NNF Synergy Grant
Molecular Recognition from Quantum Computing
Molecular recognition - the selective binding of a small molecule to a protein - is fundamental to biological function, from enzyme activity to drug efficacy. This process hinges on changes in free energy, arising from quantum-level interactions and entropic contributions. Accurate prediction of these free-energy changes is vital for both understanding biochemical mechanisms and for guiding drug discovery, where a molecule must bind its target with a net thermodynamic gain.
Classical models use force fields that are unable to treat key quantum effects like covalent bonding and metal centers, while quantum-chemical methods, though accurate, are too computationally demanding for large biomolecules.
Our project bridges from quantum computing to chemistry and biology to explore whether quantum computing could be transformative in simulating the electronic structure of critical regions within biomolecules more efficiently. To do so, we have brought together experts from this diverse range of fields with the aim to build a scalable workflow compatible with emerging quantum hardware, combining quantum simulations of reactive regions with classical models of the broader system. Central to this effort will be FreeQuantum, our computational pipeline that will integrate quantum embedding, enhanced configurational sampling, and machine learning to refine force fields using quantum data. Our efforts build in parts on our prior joint work, where we have demonstrated separate proof-ofprinciple aspects of the pipeline.
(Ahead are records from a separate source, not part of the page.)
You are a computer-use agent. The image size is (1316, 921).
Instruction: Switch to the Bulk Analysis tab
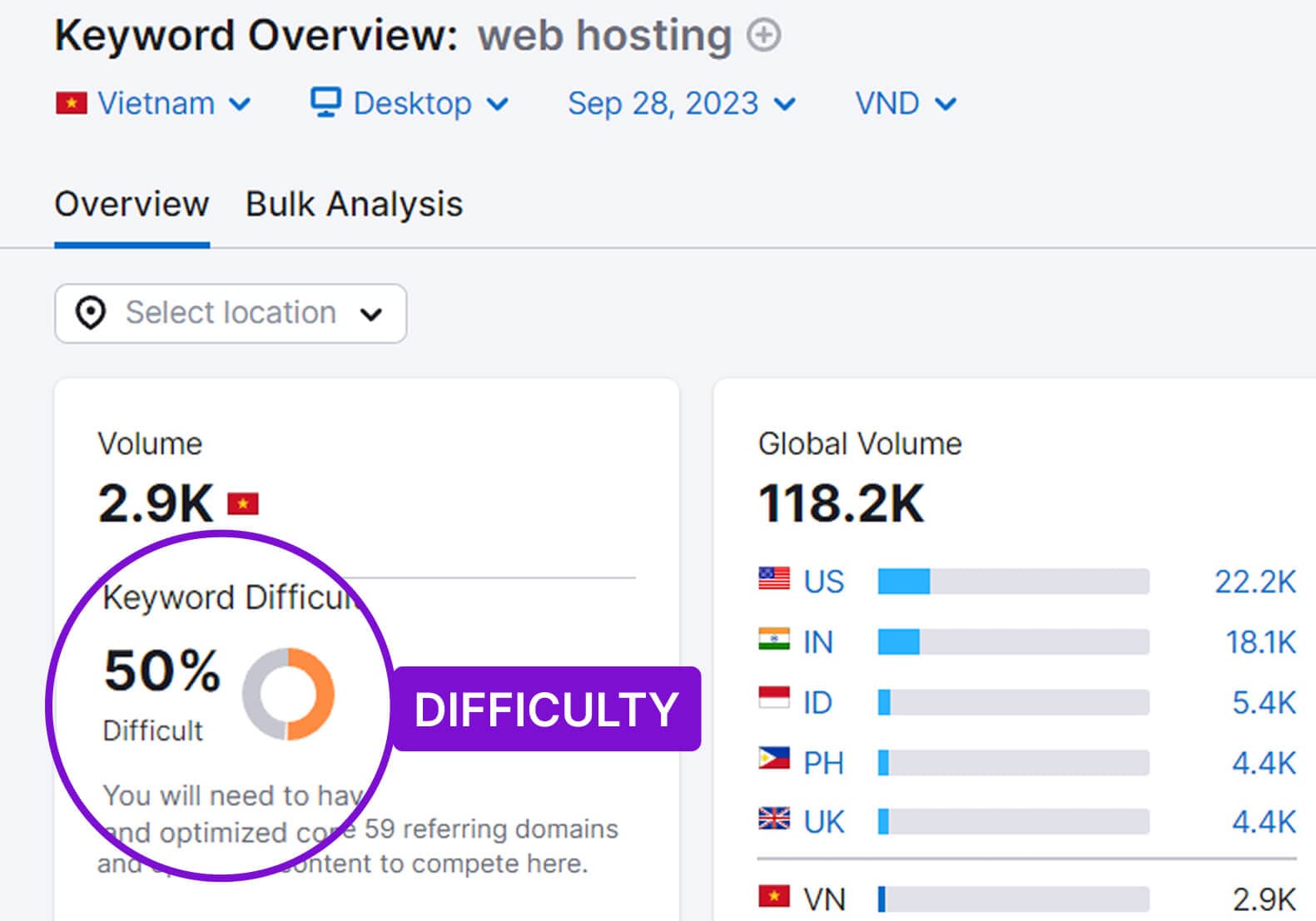coord(354,205)
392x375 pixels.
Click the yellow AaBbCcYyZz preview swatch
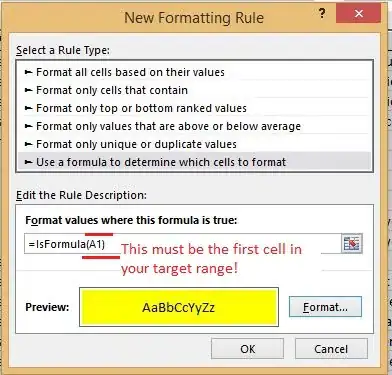(x=179, y=307)
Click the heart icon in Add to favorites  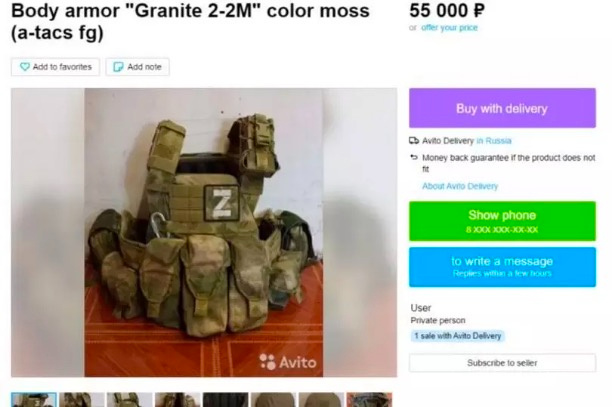(x=25, y=67)
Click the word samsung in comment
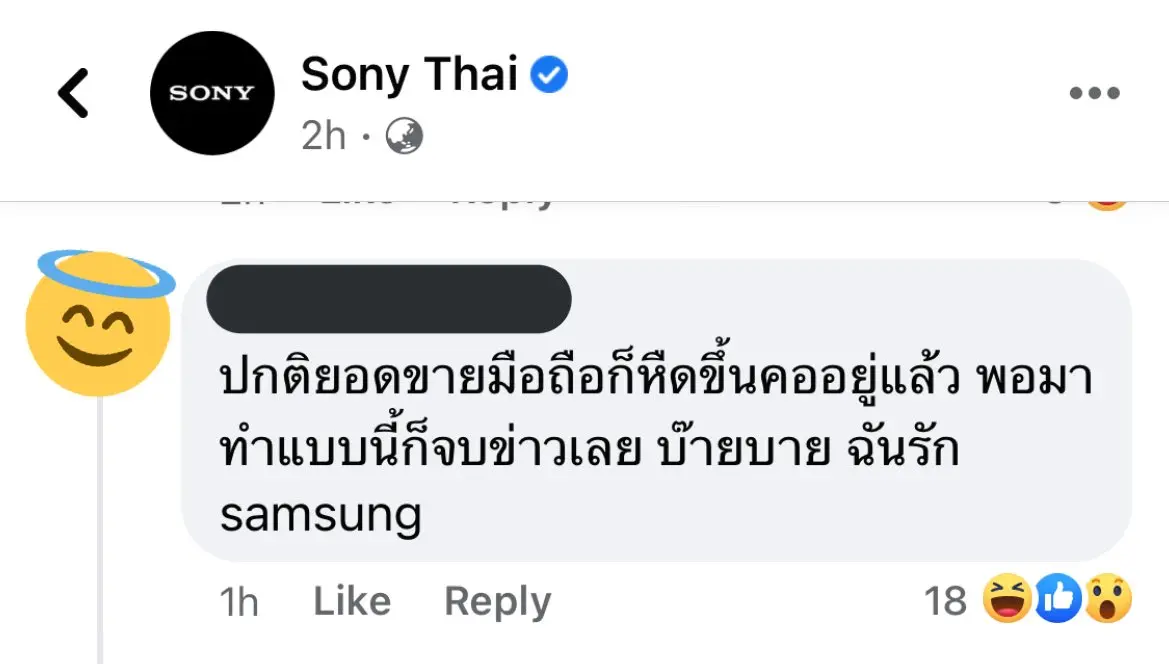The height and width of the screenshot is (664, 1169). click(x=320, y=514)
With access to leading quantum processors as well as competitive electron correlation embedding technology, we aim to show that the integrated pipeline FreeQuantum is robust and scalable, and capable of accurate molecular recognition predictions. We will investigate the scope of applicability by studying binding pose prediction and ligand–target selectivity in e.g. GRP78 and PARP, aiming to show the potential for real-world quantum computing impact on drug discovery.